What you are asked to do: Return all the data below as it stands, minus the pictures.

Material for this exercise:

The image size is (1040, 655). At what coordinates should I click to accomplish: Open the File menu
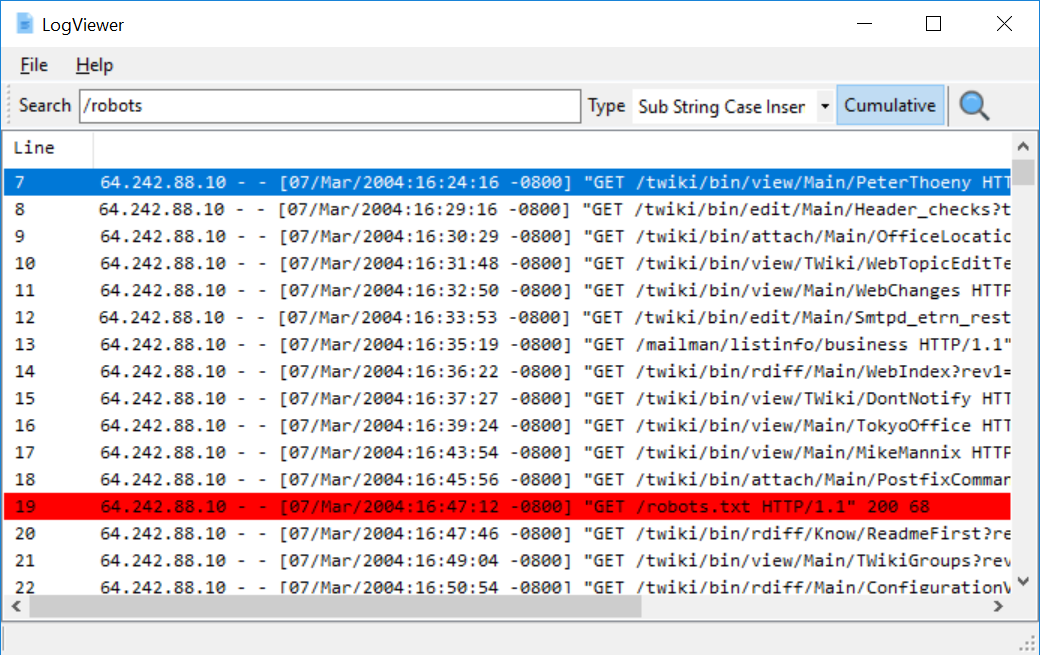[33, 65]
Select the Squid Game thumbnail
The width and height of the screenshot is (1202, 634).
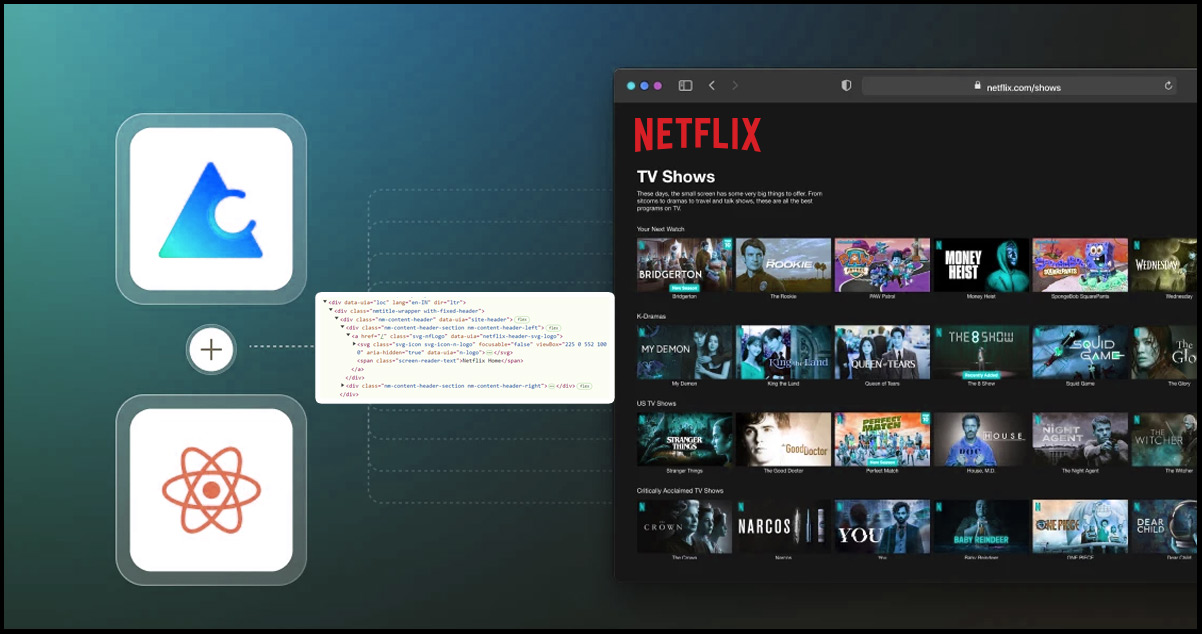(x=1079, y=351)
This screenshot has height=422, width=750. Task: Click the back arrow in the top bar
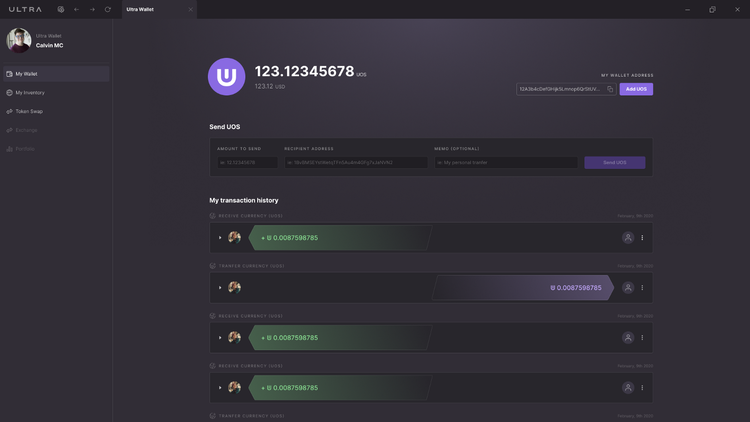pyautogui.click(x=76, y=9)
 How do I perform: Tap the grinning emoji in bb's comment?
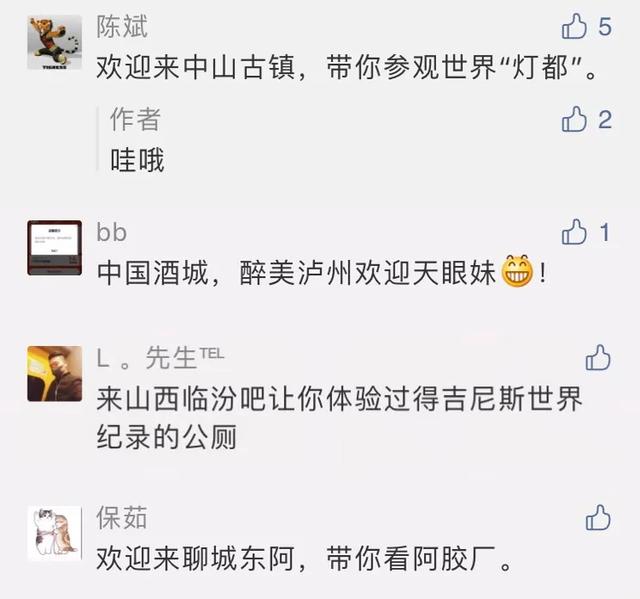coord(517,272)
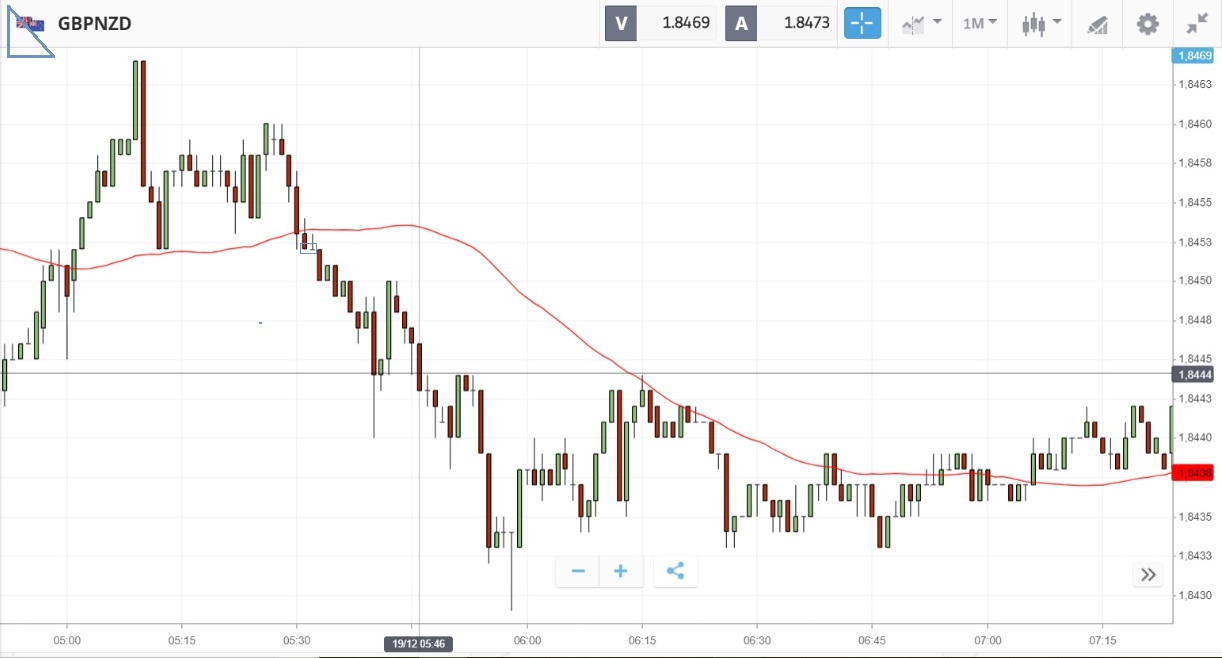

Written solution:
The image size is (1040, 655). At what coordinates should I click to accomplish: Open the File menu
[33, 65]
Select the Squid Game thumbnail
The width and height of the screenshot is (1202, 634).
(x=1079, y=351)
This screenshot has height=422, width=750. Task: Click the back arrow in the top bar
pyautogui.click(x=76, y=9)
 How do I perform: Tap the grinning emoji in bb's comment?
coord(517,272)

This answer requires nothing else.